■ What this exercise asks ■
a - According to the passage on automated driving research, which review board approved the study?
b - From the passage on automated driving research, echo word for word the stretch from "Data Availability" through "conflict of interest.".

■ Excerpted passage ■
○ ○ ○ ○ ○

4.3. Future Research

Given that the current study indicates that integrating an ADS-equipped vehicle with a DA better distinguishes responsibility assignment, future research should focus on identifying elements of the DA and observing the impact of a DA on real-world driving behaviors. First, future research should identify which key road-related environmental factors drivers would like system uncertainty communicated or which environmental feedback participants would like communicated during highly autonomous driving. Second, future research should observe the impact of an ADS utilizing a DA with monitoring requests on driver behaviors. More specifically, assess driving performance metrics, such as response time, as well as eye-tracking to understand where drivers direct their attention following monitoring requests. Third, future research should integrate both verbal (DA) and visual (augmented reality) stimuli to understand responsibility assignment when vehicles are equipped with advanced communication features. Augmented reality enhances drivers’ situation awareness during ADS engagement but may direct visual attention away from critical events if drivers are overloaded with information [49].

5. Conclusion

Overall, as vehicle technology’s self-driving capacity is increased, more technologically advanced driver systems are required for driver safety. Additionally, it is imperative to understand who is perceived as being at blame for a collision or praised for safe maneuvers in ADS-equipped vehicles integrated with DAs, the driver or the vehicle? The current study identified the public’s perceptions of blame and praise assignment towards ADS-equipped vehicles involved in critical events and found that responsibility assignment is clearly distinguished when monitoring expectations are explicitly stated. That is, individuals tend to blame the human driver more when they are asked to actively monitor the driving environment, whereas individuals tend to assign greater praise to the ADS system when it alerts the human driver. Furthermore, the current study provided support for a potential solution to improve driving safety, mitigate the risk of fatal collisions, and enhance widespread adoption of ADS-equipped vehicles.

Data Availability

The datasets generated during and/or analyzed during the current study are available in the OSF repository (https://osf.io/4ngse/?view_only=3c8485c576ca4933bd2a8c0c20f49262).

Ethical Approval

This research complied with the American Psychology Association Code of Ethics and was approved by the Institutional Review Board at George Mason University (IRB# 1866476-1).

Informed consent was obtained from all individual participants included in the study.

Conflicts of Interest

On behalf of all authors, the corresponding author states that there is no conflict of interest.

○ ○ ○ ○ ○

(Stored data entries)
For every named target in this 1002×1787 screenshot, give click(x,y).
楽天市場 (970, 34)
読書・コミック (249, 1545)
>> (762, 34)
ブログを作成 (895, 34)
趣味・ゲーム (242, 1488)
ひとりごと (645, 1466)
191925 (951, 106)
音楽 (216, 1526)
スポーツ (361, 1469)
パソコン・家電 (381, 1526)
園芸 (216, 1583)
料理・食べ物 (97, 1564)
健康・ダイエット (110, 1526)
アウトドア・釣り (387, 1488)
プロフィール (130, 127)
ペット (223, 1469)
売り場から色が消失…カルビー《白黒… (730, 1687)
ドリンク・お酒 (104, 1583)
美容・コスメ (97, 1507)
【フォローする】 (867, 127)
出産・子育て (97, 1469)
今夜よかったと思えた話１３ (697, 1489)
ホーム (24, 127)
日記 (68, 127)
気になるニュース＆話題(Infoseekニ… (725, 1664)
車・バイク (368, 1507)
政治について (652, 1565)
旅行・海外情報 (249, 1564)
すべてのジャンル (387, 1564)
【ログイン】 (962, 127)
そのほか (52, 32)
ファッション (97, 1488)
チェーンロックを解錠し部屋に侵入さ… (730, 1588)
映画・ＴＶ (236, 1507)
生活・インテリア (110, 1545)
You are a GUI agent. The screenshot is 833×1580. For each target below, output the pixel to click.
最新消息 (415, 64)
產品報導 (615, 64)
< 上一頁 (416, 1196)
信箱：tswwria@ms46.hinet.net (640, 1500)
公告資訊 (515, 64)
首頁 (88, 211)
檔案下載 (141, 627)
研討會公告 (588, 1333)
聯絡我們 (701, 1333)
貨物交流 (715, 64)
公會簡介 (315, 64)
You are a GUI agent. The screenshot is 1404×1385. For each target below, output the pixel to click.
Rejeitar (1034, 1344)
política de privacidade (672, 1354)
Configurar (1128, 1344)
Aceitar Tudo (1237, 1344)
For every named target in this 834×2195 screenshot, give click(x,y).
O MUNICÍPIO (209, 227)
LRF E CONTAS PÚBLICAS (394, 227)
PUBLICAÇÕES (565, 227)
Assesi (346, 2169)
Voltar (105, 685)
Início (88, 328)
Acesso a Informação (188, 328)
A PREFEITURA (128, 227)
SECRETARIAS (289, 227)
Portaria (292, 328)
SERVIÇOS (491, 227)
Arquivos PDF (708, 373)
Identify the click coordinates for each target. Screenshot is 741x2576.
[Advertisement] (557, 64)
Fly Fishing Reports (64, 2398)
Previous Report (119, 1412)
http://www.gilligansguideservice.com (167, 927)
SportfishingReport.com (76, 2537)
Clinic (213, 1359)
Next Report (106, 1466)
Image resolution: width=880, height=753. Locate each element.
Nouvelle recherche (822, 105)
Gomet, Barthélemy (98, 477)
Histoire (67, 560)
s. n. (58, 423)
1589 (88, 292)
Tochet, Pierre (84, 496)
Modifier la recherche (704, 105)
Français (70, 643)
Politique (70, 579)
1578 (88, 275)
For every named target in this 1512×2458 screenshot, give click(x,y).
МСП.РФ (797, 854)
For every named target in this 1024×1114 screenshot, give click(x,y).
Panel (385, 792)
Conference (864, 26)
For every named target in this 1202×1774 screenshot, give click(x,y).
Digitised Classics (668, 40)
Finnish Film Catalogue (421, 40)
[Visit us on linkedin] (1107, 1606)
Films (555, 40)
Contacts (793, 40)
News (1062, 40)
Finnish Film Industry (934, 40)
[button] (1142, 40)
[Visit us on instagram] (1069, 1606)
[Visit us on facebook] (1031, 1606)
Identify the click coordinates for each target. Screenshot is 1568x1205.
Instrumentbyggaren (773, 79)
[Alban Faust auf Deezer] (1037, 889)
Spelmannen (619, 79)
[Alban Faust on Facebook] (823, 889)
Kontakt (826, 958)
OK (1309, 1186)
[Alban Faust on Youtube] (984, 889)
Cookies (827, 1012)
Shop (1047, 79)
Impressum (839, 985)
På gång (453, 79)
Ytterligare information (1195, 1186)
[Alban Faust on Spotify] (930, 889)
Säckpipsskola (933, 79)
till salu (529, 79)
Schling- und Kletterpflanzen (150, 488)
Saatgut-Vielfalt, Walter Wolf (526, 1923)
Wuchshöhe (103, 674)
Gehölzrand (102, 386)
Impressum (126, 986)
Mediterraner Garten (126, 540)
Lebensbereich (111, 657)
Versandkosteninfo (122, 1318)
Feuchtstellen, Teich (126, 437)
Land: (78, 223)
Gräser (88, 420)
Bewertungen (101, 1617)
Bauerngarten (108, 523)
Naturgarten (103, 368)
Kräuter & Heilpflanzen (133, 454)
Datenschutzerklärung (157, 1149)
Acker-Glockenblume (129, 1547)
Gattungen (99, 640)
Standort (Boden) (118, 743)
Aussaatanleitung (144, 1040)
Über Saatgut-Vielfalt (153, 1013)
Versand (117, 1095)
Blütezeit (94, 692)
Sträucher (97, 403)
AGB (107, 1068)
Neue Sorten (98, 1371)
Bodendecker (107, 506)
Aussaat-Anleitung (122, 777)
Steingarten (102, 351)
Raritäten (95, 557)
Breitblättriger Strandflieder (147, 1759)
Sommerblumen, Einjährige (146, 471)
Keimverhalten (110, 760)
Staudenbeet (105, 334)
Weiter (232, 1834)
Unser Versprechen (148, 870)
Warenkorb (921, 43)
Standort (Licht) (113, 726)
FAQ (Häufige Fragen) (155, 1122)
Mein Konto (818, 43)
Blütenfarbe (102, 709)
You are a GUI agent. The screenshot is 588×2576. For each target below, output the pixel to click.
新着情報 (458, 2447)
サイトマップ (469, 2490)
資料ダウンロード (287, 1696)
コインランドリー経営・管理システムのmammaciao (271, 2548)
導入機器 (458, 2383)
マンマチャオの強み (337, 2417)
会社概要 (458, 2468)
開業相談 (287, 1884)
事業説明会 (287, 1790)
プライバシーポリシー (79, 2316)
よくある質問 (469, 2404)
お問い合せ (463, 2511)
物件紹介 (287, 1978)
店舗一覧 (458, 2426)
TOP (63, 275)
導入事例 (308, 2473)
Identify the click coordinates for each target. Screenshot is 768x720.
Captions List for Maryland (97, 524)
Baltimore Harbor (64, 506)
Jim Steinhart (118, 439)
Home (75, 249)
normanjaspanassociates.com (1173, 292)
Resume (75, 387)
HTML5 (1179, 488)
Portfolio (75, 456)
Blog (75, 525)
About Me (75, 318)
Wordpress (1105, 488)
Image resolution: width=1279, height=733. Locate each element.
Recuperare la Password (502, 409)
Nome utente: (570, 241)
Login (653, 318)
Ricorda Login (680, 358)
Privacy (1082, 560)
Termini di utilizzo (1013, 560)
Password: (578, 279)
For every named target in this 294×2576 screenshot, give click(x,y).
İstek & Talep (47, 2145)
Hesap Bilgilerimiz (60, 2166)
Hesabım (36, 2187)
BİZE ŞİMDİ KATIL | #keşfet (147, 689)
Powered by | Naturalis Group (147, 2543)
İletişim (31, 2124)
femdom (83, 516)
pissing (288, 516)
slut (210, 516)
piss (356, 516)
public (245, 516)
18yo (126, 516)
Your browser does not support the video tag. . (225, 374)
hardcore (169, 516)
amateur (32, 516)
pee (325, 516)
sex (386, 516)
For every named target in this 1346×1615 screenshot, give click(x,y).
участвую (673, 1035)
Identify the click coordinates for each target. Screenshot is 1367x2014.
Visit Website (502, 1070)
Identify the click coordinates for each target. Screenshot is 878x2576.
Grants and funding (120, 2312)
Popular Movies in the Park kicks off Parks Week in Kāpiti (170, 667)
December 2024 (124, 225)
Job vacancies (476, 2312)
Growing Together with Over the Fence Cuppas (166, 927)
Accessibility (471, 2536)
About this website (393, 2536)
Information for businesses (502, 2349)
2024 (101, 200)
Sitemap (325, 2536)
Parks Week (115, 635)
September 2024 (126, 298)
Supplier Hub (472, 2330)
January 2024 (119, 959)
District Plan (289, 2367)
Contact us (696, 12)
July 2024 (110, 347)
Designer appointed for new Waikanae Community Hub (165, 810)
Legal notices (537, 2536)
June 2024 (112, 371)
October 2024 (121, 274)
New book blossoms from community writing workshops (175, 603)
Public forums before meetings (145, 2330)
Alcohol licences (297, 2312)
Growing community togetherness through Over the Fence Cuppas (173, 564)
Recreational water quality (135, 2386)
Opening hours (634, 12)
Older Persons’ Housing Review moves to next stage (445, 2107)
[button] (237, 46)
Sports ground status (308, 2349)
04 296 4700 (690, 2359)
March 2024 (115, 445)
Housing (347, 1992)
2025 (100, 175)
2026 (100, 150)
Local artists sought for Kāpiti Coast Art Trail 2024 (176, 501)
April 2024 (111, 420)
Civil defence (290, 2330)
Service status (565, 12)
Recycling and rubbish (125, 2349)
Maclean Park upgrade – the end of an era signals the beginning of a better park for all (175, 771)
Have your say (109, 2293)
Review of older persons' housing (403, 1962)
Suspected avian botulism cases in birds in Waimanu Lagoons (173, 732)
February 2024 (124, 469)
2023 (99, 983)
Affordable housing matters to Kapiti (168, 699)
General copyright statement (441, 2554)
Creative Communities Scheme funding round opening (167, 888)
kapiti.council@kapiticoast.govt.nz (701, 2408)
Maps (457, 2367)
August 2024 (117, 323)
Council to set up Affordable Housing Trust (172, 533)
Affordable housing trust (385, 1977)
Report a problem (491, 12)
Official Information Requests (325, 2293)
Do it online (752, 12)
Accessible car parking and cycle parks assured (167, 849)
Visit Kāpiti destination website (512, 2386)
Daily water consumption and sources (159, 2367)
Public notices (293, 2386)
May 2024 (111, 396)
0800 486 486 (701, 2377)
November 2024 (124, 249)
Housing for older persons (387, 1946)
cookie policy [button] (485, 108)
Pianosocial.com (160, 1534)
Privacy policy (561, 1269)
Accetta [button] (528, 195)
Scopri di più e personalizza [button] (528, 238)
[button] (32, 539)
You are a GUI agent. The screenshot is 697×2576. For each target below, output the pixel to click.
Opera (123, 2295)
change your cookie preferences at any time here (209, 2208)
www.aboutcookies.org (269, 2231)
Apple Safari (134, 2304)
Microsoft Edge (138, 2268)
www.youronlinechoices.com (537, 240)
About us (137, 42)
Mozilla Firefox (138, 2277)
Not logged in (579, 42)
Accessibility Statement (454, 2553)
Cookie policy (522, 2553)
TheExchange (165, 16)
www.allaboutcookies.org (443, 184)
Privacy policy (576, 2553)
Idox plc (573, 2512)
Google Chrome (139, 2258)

○ ○ ○ ○ ○

■ Numbered answers ■
a - The Institutional Review Board at George Mason University.

b -
Data Availability

The datasets generated during and/or analyzed during the current study are available in the OSF repository (https://osf.io/4ngse/?view_only=3c8485c576ca4933bd2a8c0c20f49262).

Ethical Approval

This research complied with the American Psychology Association Code of Ethics and was approved by the Institutional Review Board at George Mason University (IRB# 1866476-1).

Informed consent was obtained from all individual participants included in the study.

Conflicts of Interest

On behalf of all authors, the corresponding author states that there is no conflict of interest.